**Data for analysis**
◆ ◆ ◆ ◆ ◆ ◆ ◆
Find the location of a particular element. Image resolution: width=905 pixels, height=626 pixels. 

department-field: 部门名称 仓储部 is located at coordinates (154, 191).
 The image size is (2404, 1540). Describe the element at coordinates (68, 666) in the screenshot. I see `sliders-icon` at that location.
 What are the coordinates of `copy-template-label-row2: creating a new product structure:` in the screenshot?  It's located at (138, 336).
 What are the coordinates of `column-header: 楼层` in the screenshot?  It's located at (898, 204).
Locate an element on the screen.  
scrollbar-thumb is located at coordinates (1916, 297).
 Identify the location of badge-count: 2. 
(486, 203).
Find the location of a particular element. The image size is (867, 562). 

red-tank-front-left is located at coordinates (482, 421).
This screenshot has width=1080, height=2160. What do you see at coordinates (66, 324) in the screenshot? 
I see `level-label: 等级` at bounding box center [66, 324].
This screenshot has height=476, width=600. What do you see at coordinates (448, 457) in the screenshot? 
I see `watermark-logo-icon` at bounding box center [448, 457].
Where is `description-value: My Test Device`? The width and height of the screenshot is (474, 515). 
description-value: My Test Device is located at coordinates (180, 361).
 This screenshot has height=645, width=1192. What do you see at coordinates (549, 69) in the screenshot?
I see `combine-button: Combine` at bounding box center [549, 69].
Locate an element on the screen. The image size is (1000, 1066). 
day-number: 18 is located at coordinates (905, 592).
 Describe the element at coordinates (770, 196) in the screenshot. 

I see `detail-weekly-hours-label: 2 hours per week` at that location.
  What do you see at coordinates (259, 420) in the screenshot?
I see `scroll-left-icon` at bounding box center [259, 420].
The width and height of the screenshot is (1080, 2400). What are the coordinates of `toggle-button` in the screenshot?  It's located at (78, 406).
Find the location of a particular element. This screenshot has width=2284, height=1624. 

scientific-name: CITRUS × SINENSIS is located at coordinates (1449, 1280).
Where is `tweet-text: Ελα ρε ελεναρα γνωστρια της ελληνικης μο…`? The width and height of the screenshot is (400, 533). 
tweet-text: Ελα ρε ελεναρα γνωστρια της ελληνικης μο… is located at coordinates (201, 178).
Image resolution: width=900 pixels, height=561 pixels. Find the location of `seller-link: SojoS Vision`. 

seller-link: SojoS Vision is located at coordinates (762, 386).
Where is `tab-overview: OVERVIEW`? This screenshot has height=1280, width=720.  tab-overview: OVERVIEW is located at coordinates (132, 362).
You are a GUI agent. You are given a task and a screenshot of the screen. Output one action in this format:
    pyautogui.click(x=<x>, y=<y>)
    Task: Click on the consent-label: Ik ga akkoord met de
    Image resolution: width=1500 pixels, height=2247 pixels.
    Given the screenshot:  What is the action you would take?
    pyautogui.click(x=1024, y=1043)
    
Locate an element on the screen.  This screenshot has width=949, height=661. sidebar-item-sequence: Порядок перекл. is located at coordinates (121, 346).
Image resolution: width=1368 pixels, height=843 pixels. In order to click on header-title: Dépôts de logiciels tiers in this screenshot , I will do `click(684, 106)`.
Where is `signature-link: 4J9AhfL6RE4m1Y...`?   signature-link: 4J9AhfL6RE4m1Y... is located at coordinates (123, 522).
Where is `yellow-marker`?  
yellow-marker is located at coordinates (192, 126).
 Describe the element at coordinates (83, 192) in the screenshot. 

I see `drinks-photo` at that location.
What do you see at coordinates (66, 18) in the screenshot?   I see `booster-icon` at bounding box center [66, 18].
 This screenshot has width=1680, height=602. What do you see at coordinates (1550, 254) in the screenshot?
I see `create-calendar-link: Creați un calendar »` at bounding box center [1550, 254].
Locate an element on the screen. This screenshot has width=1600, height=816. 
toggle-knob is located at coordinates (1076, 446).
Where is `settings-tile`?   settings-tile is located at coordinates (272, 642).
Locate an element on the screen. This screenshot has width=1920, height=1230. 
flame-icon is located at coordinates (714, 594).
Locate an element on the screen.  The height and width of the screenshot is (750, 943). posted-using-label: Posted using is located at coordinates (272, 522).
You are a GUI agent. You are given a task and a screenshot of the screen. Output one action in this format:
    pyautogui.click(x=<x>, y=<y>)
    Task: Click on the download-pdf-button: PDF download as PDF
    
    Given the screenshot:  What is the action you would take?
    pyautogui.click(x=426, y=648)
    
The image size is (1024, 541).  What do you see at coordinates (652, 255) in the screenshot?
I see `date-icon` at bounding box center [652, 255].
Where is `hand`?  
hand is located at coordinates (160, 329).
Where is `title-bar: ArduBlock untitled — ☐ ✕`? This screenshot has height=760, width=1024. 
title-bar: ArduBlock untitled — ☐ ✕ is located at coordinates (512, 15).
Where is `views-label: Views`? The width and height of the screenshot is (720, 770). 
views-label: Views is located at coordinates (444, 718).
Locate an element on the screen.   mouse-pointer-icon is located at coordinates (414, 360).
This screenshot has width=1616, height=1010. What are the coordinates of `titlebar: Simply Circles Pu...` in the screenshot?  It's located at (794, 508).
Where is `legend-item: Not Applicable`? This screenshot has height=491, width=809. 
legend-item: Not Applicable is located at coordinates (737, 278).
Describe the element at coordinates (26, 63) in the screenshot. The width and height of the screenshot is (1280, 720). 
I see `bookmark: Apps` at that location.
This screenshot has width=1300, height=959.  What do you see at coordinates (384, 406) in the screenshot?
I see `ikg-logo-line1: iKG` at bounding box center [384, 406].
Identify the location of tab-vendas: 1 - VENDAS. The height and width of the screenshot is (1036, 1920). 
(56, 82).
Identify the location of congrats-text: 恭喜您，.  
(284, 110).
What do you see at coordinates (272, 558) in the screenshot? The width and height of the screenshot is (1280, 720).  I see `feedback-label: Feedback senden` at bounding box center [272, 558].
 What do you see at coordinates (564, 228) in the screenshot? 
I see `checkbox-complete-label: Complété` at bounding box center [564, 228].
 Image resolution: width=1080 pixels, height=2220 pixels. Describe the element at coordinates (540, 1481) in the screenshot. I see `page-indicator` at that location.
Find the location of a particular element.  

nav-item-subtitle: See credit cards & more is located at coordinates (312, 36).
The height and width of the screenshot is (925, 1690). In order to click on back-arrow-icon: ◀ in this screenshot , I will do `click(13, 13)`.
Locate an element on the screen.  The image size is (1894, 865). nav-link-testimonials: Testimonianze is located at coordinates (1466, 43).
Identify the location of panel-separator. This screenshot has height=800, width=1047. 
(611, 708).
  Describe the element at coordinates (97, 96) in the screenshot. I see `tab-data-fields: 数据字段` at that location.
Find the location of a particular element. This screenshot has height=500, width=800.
◆ ◆ ◆ ◆ ◆ ◆ ◆
**Task directions**
Rewrite all the items above, replacing each occurrence of "Identify the location of" with "Give the position of" and leaving everything else unchanged.

**Exercise output**
Find the location of a particular element. Image resolution: width=905 pixels, height=626 pixels. 

department-field: 部门名称 仓储部 is located at coordinates (154, 191).
 The image size is (2404, 1540). Describe the element at coordinates (68, 666) in the screenshot. I see `sliders-icon` at that location.
 What are the coordinates of `copy-template-label-row2: creating a new product structure:` in the screenshot?  It's located at (138, 336).
 What are the coordinates of `column-header: 楼层` in the screenshot?  It's located at (898, 204).
Locate an element on the screen.  
scrollbar-thumb is located at coordinates (1916, 297).
 Give the position of badge-count: 2. 
(486, 203).
Find the location of a particular element. The image size is (867, 562). 

red-tank-front-left is located at coordinates (482, 421).
This screenshot has width=1080, height=2160. What do you see at coordinates (66, 324) in the screenshot? 
I see `level-label: 等级` at bounding box center [66, 324].
This screenshot has height=476, width=600. What do you see at coordinates (448, 457) in the screenshot? 
I see `watermark-logo-icon` at bounding box center [448, 457].
Where is `description-value: My Test Device`? The width and height of the screenshot is (474, 515). 
description-value: My Test Device is located at coordinates (180, 361).
 This screenshot has height=645, width=1192. What do you see at coordinates (549, 69) in the screenshot?
I see `combine-button: Combine` at bounding box center [549, 69].
Locate an element on the screen. The image size is (1000, 1066). 
day-number: 18 is located at coordinates (905, 592).
 Describe the element at coordinates (770, 196) in the screenshot. 

I see `detail-weekly-hours-label: 2 hours per week` at that location.
  What do you see at coordinates (259, 420) in the screenshot?
I see `scroll-left-icon` at bounding box center [259, 420].
The width and height of the screenshot is (1080, 2400). What are the coordinates of `toggle-button` in the screenshot?  It's located at (78, 406).
Find the location of a particular element. This screenshot has width=2284, height=1624. 

scientific-name: CITRUS × SINENSIS is located at coordinates (1449, 1280).
Where is `tweet-text: Ελα ρε ελεναρα γνωστρια της ελληνικης μο…`? The width and height of the screenshot is (400, 533). 
tweet-text: Ελα ρε ελεναρα γνωστρια της ελληνικης μο… is located at coordinates (201, 178).
Image resolution: width=900 pixels, height=561 pixels. Find the location of `seller-link: SojoS Vision`. 

seller-link: SojoS Vision is located at coordinates (762, 386).
Where is `tab-overview: OVERVIEW`? This screenshot has height=1280, width=720.  tab-overview: OVERVIEW is located at coordinates (132, 362).
You are a GUI agent. You are given a task and a screenshot of the screen. Output one action in this format:
    pyautogui.click(x=<x>, y=<y>)
    Task: Click on the consent-label: Ik ga akkoord met de
    Image resolution: width=1500 pixels, height=2247 pixels.
    Given the screenshot:  What is the action you would take?
    pyautogui.click(x=1024, y=1043)
    
Locate an element on the screen.  This screenshot has width=949, height=661. sidebar-item-sequence: Порядок перекл. is located at coordinates (121, 346).
Image resolution: width=1368 pixels, height=843 pixels. In order to click on header-title: Dépôts de logiciels tiers in this screenshot , I will do `click(684, 106)`.
Where is `signature-link: 4J9AhfL6RE4m1Y...`?   signature-link: 4J9AhfL6RE4m1Y... is located at coordinates (123, 522).
Where is `yellow-marker`?  
yellow-marker is located at coordinates (192, 126).
 Describe the element at coordinates (83, 192) in the screenshot. 

I see `drinks-photo` at that location.
What do you see at coordinates (66, 18) in the screenshot?   I see `booster-icon` at bounding box center [66, 18].
 This screenshot has width=1680, height=602. What do you see at coordinates (1550, 254) in the screenshot?
I see `create-calendar-link: Creați un calendar »` at bounding box center [1550, 254].
Locate an element on the screen. This screenshot has width=1600, height=816. 
toggle-knob is located at coordinates (1076, 446).
Where is `settings-tile`?   settings-tile is located at coordinates (272, 642).
Locate an element on the screen. This screenshot has width=1920, height=1230. 
flame-icon is located at coordinates (714, 594).
Locate an element on the screen.  The height and width of the screenshot is (750, 943). posted-using-label: Posted using is located at coordinates (272, 522).
You are a GUI agent. You are given a task and a screenshot of the screen. Output one action in this format:
    pyautogui.click(x=<x>, y=<y>)
    Task: Click on the download-pdf-button: PDF download as PDF
    
    Given the screenshot:  What is the action you would take?
    pyautogui.click(x=426, y=648)
    
The image size is (1024, 541).  What do you see at coordinates (652, 255) in the screenshot?
I see `date-icon` at bounding box center [652, 255].
Where is `hand`?  
hand is located at coordinates (160, 329).
Where is `title-bar: ArduBlock untitled — ☐ ✕`? This screenshot has height=760, width=1024. 
title-bar: ArduBlock untitled — ☐ ✕ is located at coordinates (512, 15).
Where is `views-label: Views`? The width and height of the screenshot is (720, 770). 
views-label: Views is located at coordinates (444, 718).
Locate an element on the screen.   mouse-pointer-icon is located at coordinates (414, 360).
This screenshot has width=1616, height=1010. What are the coordinates of `titlebar: Simply Circles Pu...` in the screenshot?  It's located at (794, 508).
Where is `legend-item: Not Applicable`? This screenshot has height=491, width=809. 
legend-item: Not Applicable is located at coordinates (737, 278).
Describe the element at coordinates (26, 63) in the screenshot. The width and height of the screenshot is (1280, 720). 
I see `bookmark: Apps` at that location.
This screenshot has width=1300, height=959.  What do you see at coordinates (384, 406) in the screenshot?
I see `ikg-logo-line1: iKG` at bounding box center [384, 406].
Give the position of tab-vendas: 1 - VENDAS. The height and width of the screenshot is (1036, 1920). 
(56, 82).
Give the position of congrats-text: 恭喜您，.  
(284, 110).
What do you see at coordinates (272, 558) in the screenshot? The width and height of the screenshot is (1280, 720).  I see `feedback-label: Feedback senden` at bounding box center [272, 558].
 What do you see at coordinates (564, 228) in the screenshot? 
I see `checkbox-complete-label: Complété` at bounding box center [564, 228].
 Image resolution: width=1080 pixels, height=2220 pixels. Describe the element at coordinates (540, 1481) in the screenshot. I see `page-indicator` at that location.
Find the location of a particular element.  

nav-item-subtitle: See credit cards & more is located at coordinates (312, 36).
The height and width of the screenshot is (925, 1690). In order to click on back-arrow-icon: ◀ in this screenshot , I will do `click(13, 13)`.
Locate an element on the screen.  The image size is (1894, 865). nav-link-testimonials: Testimonianze is located at coordinates (1466, 43).
Give the position of panel-separator. This screenshot has height=800, width=1047. 
(611, 708).
  Describe the element at coordinates (97, 96) in the screenshot. I see `tab-data-fields: 数据字段` at that location.
Find the location of a particular element. This screenshot has height=500, width=800.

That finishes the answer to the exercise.